I had heard of the situation described here, and even remember being impressed that former CNN employees were the subjects of the story. I don’t know if I’d respond as well.
The video surveillance from an Albuquerque motel shows it clearly: A man paces the corridor; a woman exits her room to get something from her car, and then returns.
“And from out of nowhere this guy came back around the corner,” recalled Lynne Russell, “and this time he had a gun and he was pointing it right at my abdomen.”
At that very moment, Russell’s husband, Chuck De Caro, emerged from the shower. He recalled: “He then moved the gun from pointing at my wife to pointing at me, and he said, ‘I need your money.’”
But the gunman did not know that Russell, a former CNN anchor, and De Caro, a former CNN reporter who trained as a Special Forces soldier, habitually travel with guns that they are licensed and trained to use.
Russell was able to slip her gun from the nightstand into her purse, which she handed to De Caro, telling him “‘Take a really good look inside here; see if there’s anything you can find that we want to give the man.’ And Chuck looked and he said, ‘Yes, there is.”
And, they say, as the suspect started to shoot, De Caro fired back: “And I killed him,” he said.
“But you got shot yourself?” asked Braver.
“Well, that’s the nature of the game,” De Caro replied. “It’s called combat.”
[ … ]
But Dallas Police Chief David Brown, speaking after five officers were shot and killed, says these “good guys” actually complicate matters for police: “It’s been the presumption that a good guy with a gun is the best way to resolve some of these things. Well, we don’t know who the good guy is versus who the bad guy is if everybody starts shooting.”

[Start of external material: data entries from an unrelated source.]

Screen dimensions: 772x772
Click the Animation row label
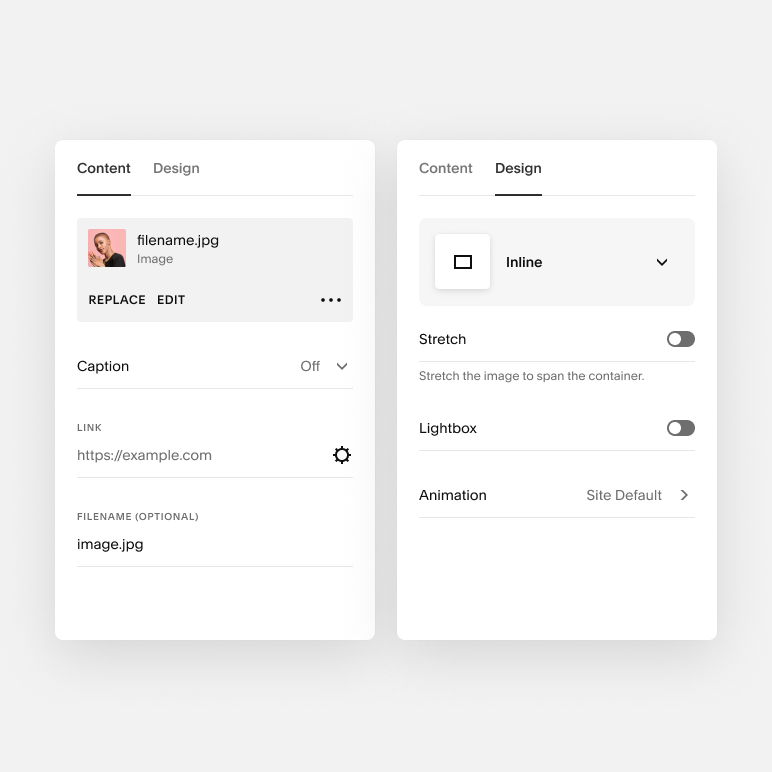point(452,495)
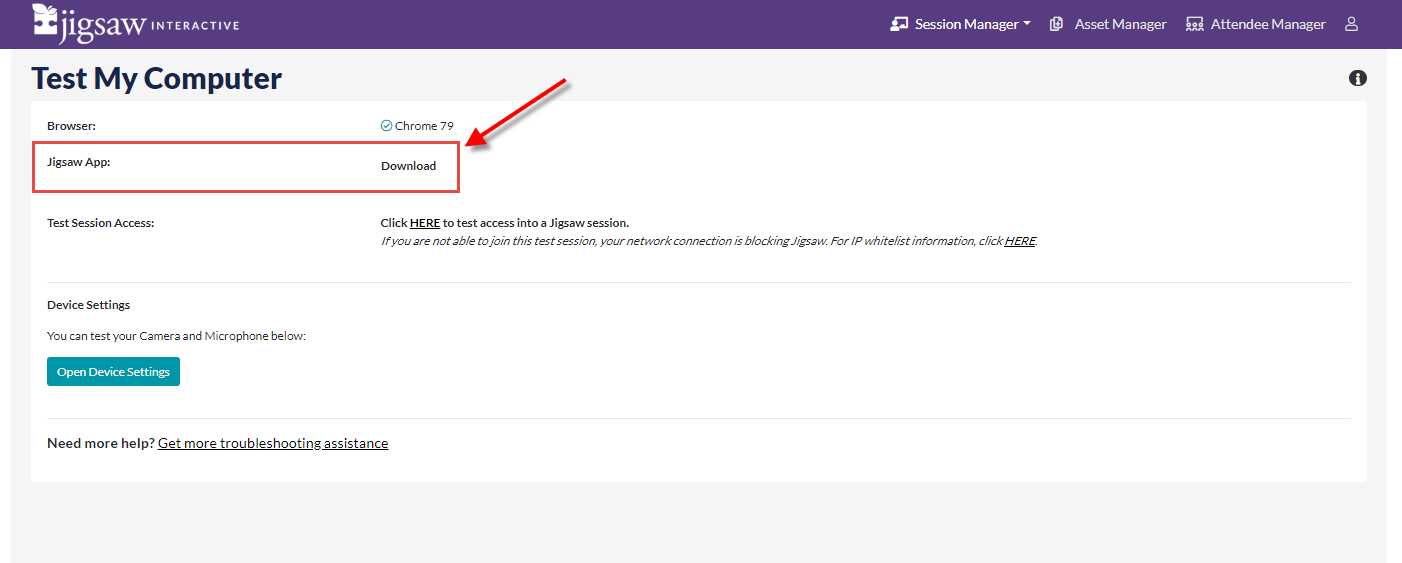Click HERE to test Jigsaw session access
The image size is (1402, 563).
coord(425,223)
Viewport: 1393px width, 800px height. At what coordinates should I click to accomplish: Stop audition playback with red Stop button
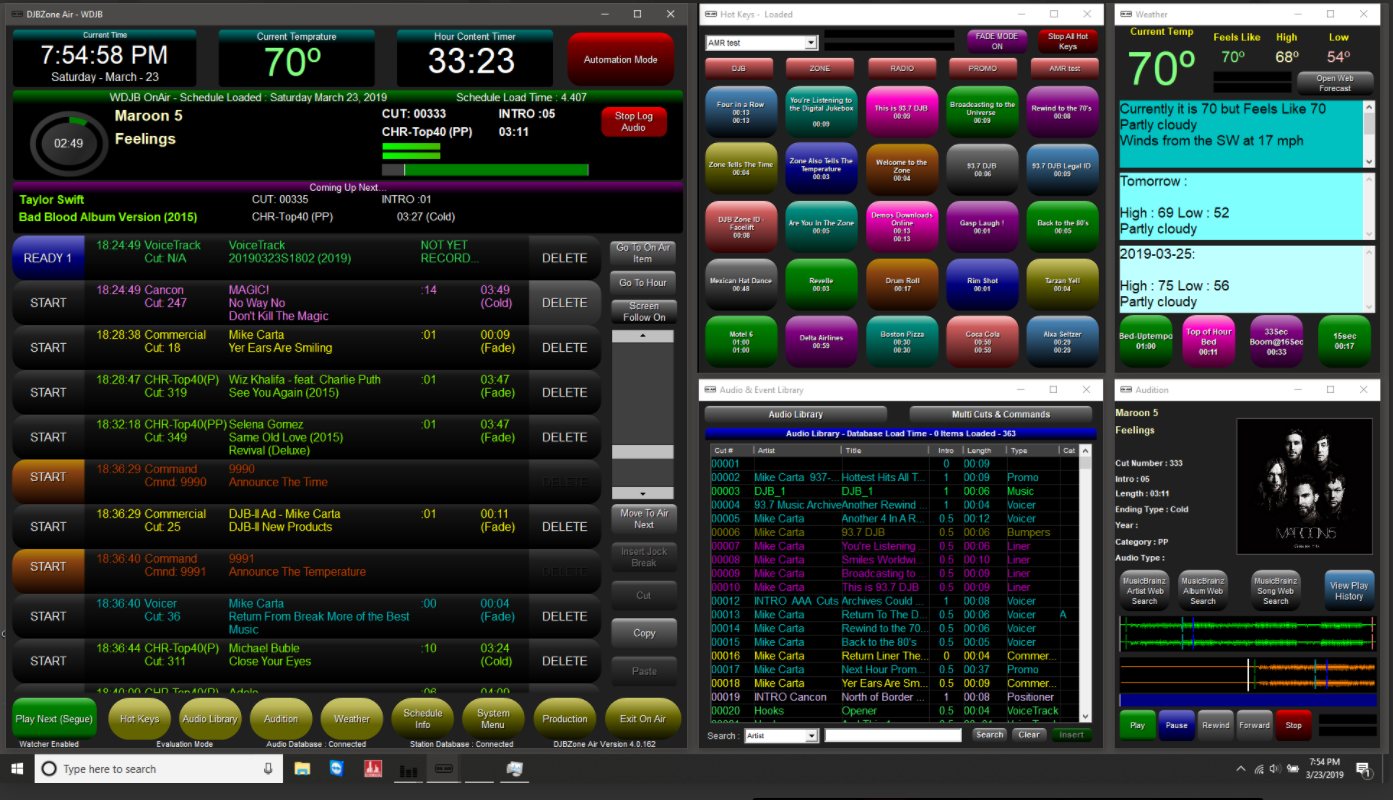click(x=1293, y=725)
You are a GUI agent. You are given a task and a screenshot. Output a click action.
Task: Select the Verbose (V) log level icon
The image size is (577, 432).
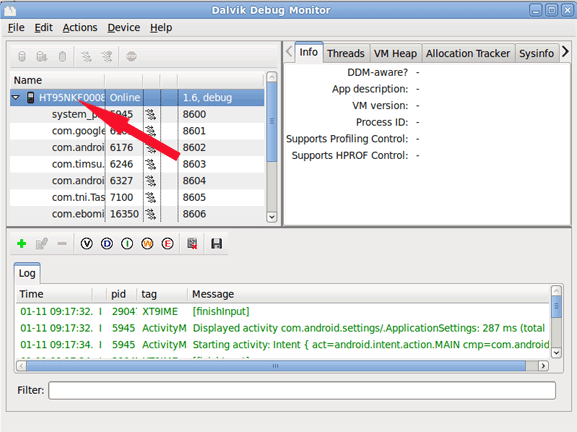86,244

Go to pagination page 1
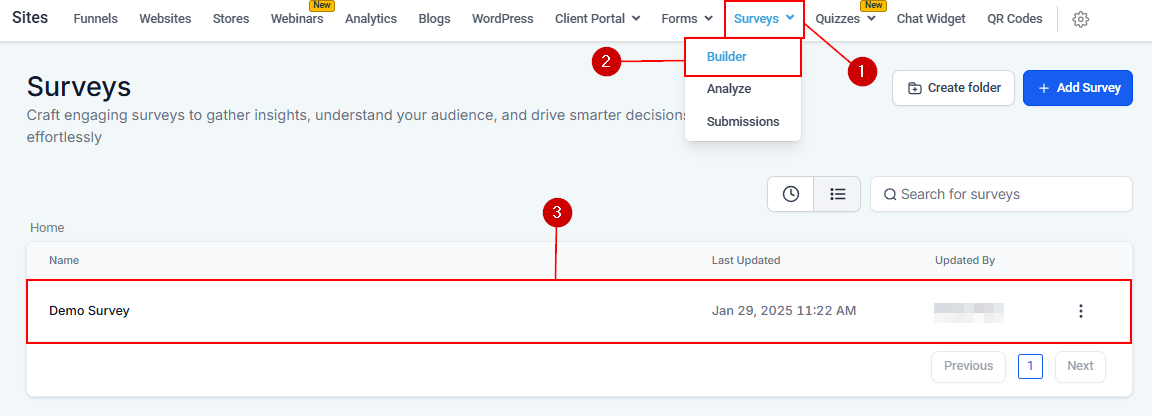pyautogui.click(x=1030, y=366)
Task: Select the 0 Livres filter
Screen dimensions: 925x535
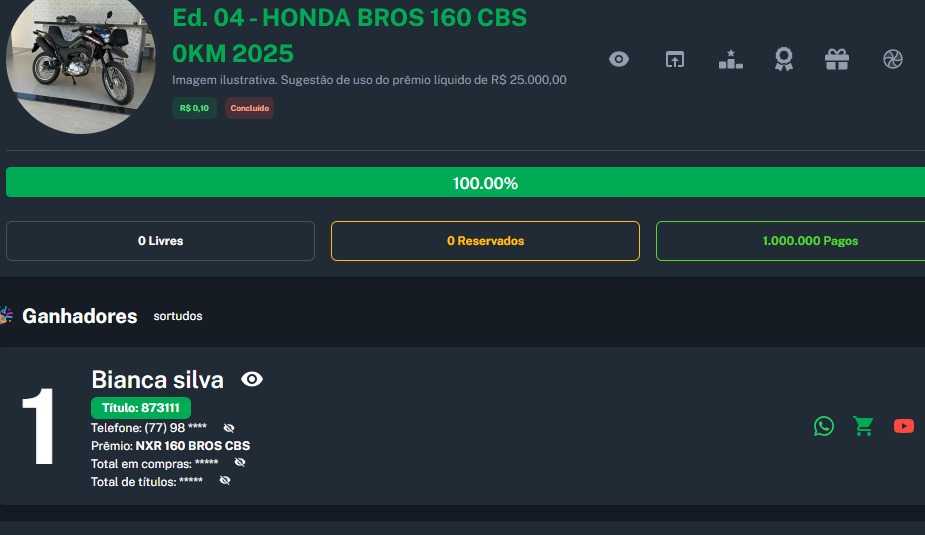Action: click(x=160, y=241)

[And it’s very easy to figure out who is the “good guy” when police arrive 15 minutes later to discover a body, and no one else around. That’s the good guy. You just missed the bad guy. — Dave]
h/t and commentary at The Captain’s Journal.
Anybody here care to write an occasional word about self defense, guns and/or police matters? Or is the right-o-sphere already saturated with all that?
There’s a lot of writers out there about the 2nd Amendment, guns, self-defense, etc. I’d be willing to discuss it. With the new semester starting in a couple weeks, it wouldn’t be often, but I’d be open to writing some.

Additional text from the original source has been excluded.